Saved entries
'''

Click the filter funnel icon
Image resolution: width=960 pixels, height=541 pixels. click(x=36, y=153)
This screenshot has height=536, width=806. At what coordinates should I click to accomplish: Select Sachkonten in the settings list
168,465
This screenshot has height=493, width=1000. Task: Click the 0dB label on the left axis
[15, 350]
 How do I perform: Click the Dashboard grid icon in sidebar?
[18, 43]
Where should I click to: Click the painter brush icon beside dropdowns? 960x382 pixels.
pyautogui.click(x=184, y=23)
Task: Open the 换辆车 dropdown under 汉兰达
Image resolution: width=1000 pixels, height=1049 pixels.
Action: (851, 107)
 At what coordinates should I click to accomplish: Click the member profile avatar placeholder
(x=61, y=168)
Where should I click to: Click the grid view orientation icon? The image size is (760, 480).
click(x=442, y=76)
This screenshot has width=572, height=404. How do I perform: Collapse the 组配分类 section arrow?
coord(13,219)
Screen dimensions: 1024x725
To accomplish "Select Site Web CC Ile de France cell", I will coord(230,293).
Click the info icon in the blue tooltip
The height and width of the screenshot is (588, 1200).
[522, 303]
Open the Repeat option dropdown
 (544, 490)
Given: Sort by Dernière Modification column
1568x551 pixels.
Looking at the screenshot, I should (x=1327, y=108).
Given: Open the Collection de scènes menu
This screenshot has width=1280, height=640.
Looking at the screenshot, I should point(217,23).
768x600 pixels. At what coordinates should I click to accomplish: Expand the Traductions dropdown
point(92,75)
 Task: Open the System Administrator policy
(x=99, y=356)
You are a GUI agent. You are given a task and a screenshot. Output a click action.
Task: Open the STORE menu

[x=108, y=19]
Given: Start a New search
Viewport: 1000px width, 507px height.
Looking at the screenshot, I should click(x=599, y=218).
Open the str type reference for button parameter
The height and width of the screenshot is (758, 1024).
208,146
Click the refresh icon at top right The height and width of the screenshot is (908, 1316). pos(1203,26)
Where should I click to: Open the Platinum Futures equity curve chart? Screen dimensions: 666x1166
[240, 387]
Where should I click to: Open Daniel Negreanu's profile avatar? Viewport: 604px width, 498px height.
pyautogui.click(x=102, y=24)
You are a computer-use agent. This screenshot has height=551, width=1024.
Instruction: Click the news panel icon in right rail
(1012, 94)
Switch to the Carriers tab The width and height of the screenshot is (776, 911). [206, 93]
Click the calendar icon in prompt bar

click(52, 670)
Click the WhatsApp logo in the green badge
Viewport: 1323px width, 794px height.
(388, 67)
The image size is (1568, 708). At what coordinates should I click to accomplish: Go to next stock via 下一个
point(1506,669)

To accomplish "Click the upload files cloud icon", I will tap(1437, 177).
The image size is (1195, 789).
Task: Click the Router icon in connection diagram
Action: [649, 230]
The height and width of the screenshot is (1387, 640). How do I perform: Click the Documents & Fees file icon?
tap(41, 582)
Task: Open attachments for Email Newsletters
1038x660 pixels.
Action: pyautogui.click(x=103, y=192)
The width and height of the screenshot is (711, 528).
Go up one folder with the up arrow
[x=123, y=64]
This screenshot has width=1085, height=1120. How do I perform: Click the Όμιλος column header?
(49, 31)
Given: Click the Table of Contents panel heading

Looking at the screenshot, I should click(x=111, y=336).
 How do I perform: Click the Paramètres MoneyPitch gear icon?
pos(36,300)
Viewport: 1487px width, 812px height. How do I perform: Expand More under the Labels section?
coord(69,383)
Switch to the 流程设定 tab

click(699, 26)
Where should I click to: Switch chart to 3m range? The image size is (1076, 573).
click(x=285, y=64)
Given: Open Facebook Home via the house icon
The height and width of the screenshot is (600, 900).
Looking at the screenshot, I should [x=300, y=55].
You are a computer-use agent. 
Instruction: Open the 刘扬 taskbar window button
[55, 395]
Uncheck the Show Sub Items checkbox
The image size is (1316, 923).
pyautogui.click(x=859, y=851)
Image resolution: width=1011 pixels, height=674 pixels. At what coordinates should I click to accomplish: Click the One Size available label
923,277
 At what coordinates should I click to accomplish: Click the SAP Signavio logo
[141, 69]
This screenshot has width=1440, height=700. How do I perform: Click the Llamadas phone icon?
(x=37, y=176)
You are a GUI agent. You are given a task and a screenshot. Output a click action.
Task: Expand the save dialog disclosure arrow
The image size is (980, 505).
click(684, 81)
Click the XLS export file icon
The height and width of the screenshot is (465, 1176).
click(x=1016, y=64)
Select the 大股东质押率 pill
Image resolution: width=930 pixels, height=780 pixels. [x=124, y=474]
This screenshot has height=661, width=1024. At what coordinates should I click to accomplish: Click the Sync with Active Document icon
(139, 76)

'''

### Exercise
The entries above must be transcribed word for word.

### Written response
Click the filter funnel icon
Image resolution: width=960 pixels, height=541 pixels. click(x=36, y=153)
This screenshot has height=536, width=806. At what coordinates should I click to accomplish: Select Sachkonten in the settings list
168,465
This screenshot has height=493, width=1000. Task: Click the 0dB label on the left axis
[15, 350]
 How do I perform: Click the Dashboard grid icon in sidebar?
[18, 43]
Where should I click to: Click the painter brush icon beside dropdowns? 960x382 pixels.
pyautogui.click(x=184, y=23)
Task: Open the 换辆车 dropdown under 汉兰达
Image resolution: width=1000 pixels, height=1049 pixels.
Action: (851, 107)
 At what coordinates should I click to accomplish: Click the member profile avatar placeholder
(x=61, y=168)
Where should I click to: Click the grid view orientation icon? The image size is (760, 480).
click(x=442, y=76)
This screenshot has width=572, height=404. How do I perform: Collapse the 组配分类 section arrow?
coord(13,219)
Screen dimensions: 1024x725
To accomplish "Select Site Web CC Ile de France cell", I will coord(230,293).
Click the info icon in the blue tooltip
The height and width of the screenshot is (588, 1200).
[522, 303]
Open the Repeat option dropdown
 (544, 490)
Given: Sort by Dernière Modification column
1568x551 pixels.
Looking at the screenshot, I should (x=1327, y=108).
Given: Open the Collection de scènes menu
This screenshot has width=1280, height=640.
Looking at the screenshot, I should point(217,23).
768x600 pixels. At what coordinates should I click to accomplish: Expand the Traductions dropdown
point(92,75)
 Task: Open the System Administrator policy
(x=99, y=356)
You are a GUI agent. You are given a task and a screenshot. Output a click action.
Task: Open the STORE menu

[x=108, y=19]
Given: Start a New search
Viewport: 1000px width, 507px height.
Looking at the screenshot, I should click(x=599, y=218).
Open the str type reference for button parameter
The height and width of the screenshot is (758, 1024).
208,146
Click the refresh icon at top right The height and width of the screenshot is (908, 1316). pos(1203,26)
Where should I click to: Open the Platinum Futures equity curve chart? Screen dimensions: 666x1166
[240, 387]
Where should I click to: Open Daniel Negreanu's profile avatar? Viewport: 604px width, 498px height.
pyautogui.click(x=102, y=24)
You are a computer-use agent. This screenshot has height=551, width=1024.
Instruction: Click the news panel icon in right rail
(1012, 94)
Switch to the Carriers tab The width and height of the screenshot is (776, 911). [206, 93]
Click the calendar icon in prompt bar

click(52, 670)
Click the WhatsApp logo in the green badge
Viewport: 1323px width, 794px height.
(388, 67)
The image size is (1568, 708). At what coordinates should I click to accomplish: Go to next stock via 下一个
point(1506,669)

To accomplish "Click the upload files cloud icon", I will tap(1437, 177).
The image size is (1195, 789).
Task: Click the Router icon in connection diagram
Action: [649, 230]
The height and width of the screenshot is (1387, 640). How do I perform: Click the Documents & Fees file icon?
tap(41, 582)
Task: Open attachments for Email Newsletters
1038x660 pixels.
Action: pyautogui.click(x=103, y=192)
The width and height of the screenshot is (711, 528).
Go up one folder with the up arrow
[x=123, y=64]
This screenshot has width=1085, height=1120. How do I perform: Click the Όμιλος column header?
(49, 31)
Given: Click the Table of Contents panel heading

Looking at the screenshot, I should click(x=111, y=336).
 How do I perform: Click the Paramètres MoneyPitch gear icon?
pos(36,300)
Viewport: 1487px width, 812px height. How do I perform: Expand More under the Labels section?
coord(69,383)
Switch to the 流程设定 tab

click(699, 26)
Where should I click to: Switch chart to 3m range? The image size is (1076, 573).
click(x=285, y=64)
Given: Open Facebook Home via the house icon
The height and width of the screenshot is (600, 900).
Looking at the screenshot, I should [x=300, y=55].
You are a computer-use agent. 
Instruction: Open the 刘扬 taskbar window button
[55, 395]
Uncheck the Show Sub Items checkbox
The image size is (1316, 923).
pyautogui.click(x=859, y=851)
Image resolution: width=1011 pixels, height=674 pixels. At what coordinates should I click to accomplish: Click the One Size available label
923,277
 At what coordinates should I click to accomplish: Click the SAP Signavio logo
[141, 69]
This screenshot has width=1440, height=700. How do I perform: Click the Llamadas phone icon?
(x=37, y=176)
You are a GUI agent. You are given a task and a screenshot. Output a click action.
Task: Expand the save dialog disclosure arrow
The image size is (980, 505).
click(684, 81)
Click the XLS export file icon
The height and width of the screenshot is (465, 1176).
click(x=1016, y=64)
Select the 大股东质押率 pill
Image resolution: width=930 pixels, height=780 pixels. [x=124, y=474]
This screenshot has height=661, width=1024. At what coordinates should I click to accomplish: Click the Sync with Active Document icon
(139, 76)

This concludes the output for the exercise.